Görüntünün ortaya çıkmasının ardından işveren ve çalışanlara uzmanlardan uyarılar geldi. Konu hakkında açıklamalarda bulunan Sosyal Güvenlik Uzmanı Özgür Kaya, iş kazalarına önleme konusunda alınan önlemlerin istenilen düzeyde olmadığını belirtti. Kaya, “Bunların en önemli nedenlerinden biri eğitimsizlik diğeri de toplumumuz da yerleşik kanaat olan ‘bana bir şey olmaz’ mantığıdır. Dolayısıyla çalışanlara temel olarak iş güvenliği ve kazalarıyla ilgili eğitim verilmediği sürece bu kazaların önüne geçilmesi mümkün değildir” dedi. 

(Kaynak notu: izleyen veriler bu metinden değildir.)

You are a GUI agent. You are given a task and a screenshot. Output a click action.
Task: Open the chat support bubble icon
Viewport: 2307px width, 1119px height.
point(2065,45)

“İşçinin adeta akrobasi hareketleriyle inmesi tehlikeli ve yasak”
Geçtiğimiz yıla kadar müstakil bir iş kanunu olmadığını ifade eden Kaya, “6331 sayılı kanunla birlikte Türkiye’de çalışma hayatı müstakil olarak bir iş güvenliği kanununa kavuşmuş oldu. Ancak burada alınan önlemler kağıt üzerinde önlemler şeklinde sirayet ediyor. Bunun yerel yönetimler bazında etkin ve aktif bir şekilde uygulanmadığı takdirde iş kazalarını önlememiz mümkün değildir. Görüntü de izlediğimiz işçinin standartlara uygun olmayan bir iskele üzerinde adeta akrobasi hareketleriyle aşağıya doğru indiğini görüyoruz. Bu son derece tehlikeli ve yasak bir yöntemdir. İşverenler almış olduğu önlemlerin ve uygulaması gereken yöntemlerin sadece alınması noktasında değil, uygulanması ve denetlenmesi noktasında da birinci derece sorumludur. İşverenler mutlaka iş güvenliği uzmanı çalıştırmaları ve bulundurmaları gerekiyor. Uzmanların en önemli sorumluluğu ise alınması gereken önlemleri almak ve uygulattırmaktır. Gerekirse de o işyerinin faaliyetlerini durdurmaktır” ifadelerini kullandı. 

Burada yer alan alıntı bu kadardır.